Neighbors both eye Cozy Point expansion
In the early stages of a land management plan for Cozy Point open space, the city of Aspen is attempting to reconcile the needs of an equestrian facility, sustainable farm, recreation enthusiasts and native wildlife.
The future Cozy Point Open Space sits on 400 acres — a combination of city and county owned land on both sides of Highway 82 leading up to and including the Intercept parking lot.
A recent open house seeking input for a master operating plan featured large scale aerial maps and blank rolls of paper for brainstorming sessions.

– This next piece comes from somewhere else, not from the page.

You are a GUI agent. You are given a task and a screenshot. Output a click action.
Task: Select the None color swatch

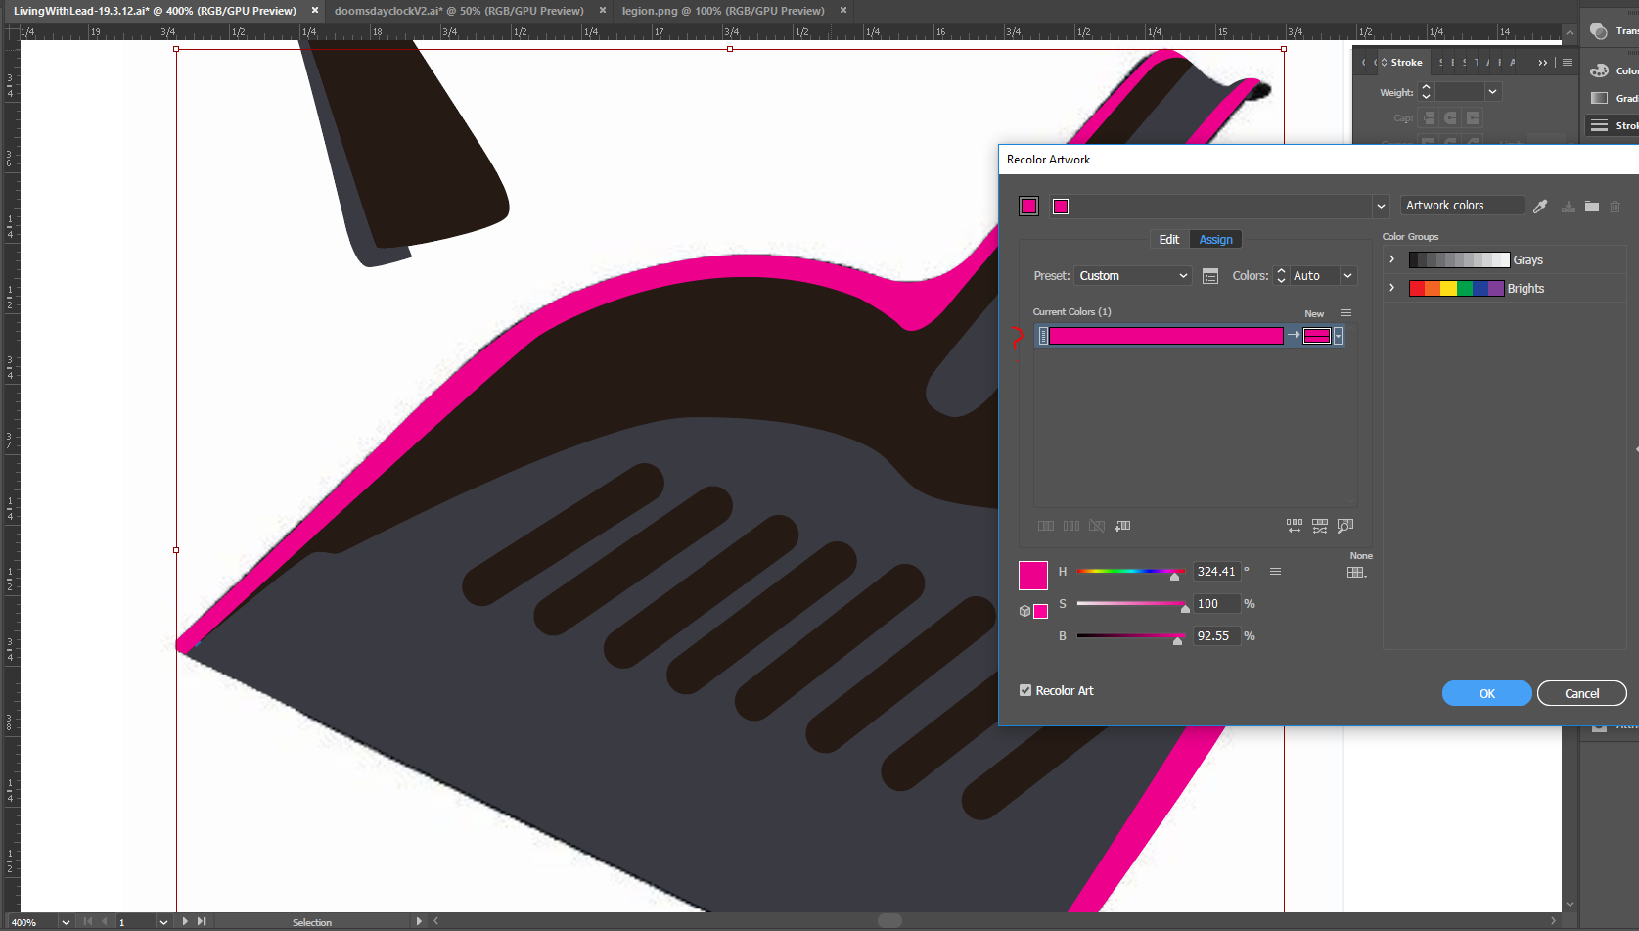pos(1356,572)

“It’s really apparent that a lot of people realize that this is a very very important piece of property for our community,” said Austin Weiss, the city’s open space manager. “Certainly we’ve heard very passionate opinions from both equestrians along with agricultural voices from up and down the valley”
Patti Watson is the manager at the Cozy Point Ranch equestrian center. She has been with the organization for almost its entire 20 years. She is currently on a year-to-year lease with the city as the land management plan progresses.Though Cozy Point Ranch is a private business, she said it provides a public service that should continue to be supported.
“There is really a lot going on right now, if that were to somehow go away it would really be a big dent in the community,” she said.
Sustaining or expanding the equestrian facilities starts to raise safety issues that would need to be addressed if other uses come into the fold as well.
AspenTREE has been next to Cozy Point Ranch since 2011. Executive Director Eden Vardy has his own schematics drawn up for the future use of the property. It includes expanding the farming to areas he said are not being used by anybody right now, allowing for a better rotation of crops and animals, expanded educational space, and the potential for a fresh-food market supplied by farmers throughout the valley and open to the public and local chefs.
While AspenTREE and its expansion are a “public” park open 24/7 to anyone, Weiss said the management plan gets sticky with interests that interfere with the for-profit Cozy Point Ranch.
“I think if we came to the table with a really large food production agricultural component that had a really strong negative effect on the equestrian side that could become problematic,” said Weiss.
Back at the open house, Mike Cuseo, a board member of the Roaring Fork Food Alliance who came to see the land management presentation, says he thinks there is space for a beneficial compromise.
“If it's managed properly and if this plan is formed with all the parties in mind, I think there is enough space there for there to be two successful operations there side by side,” said Cuseo.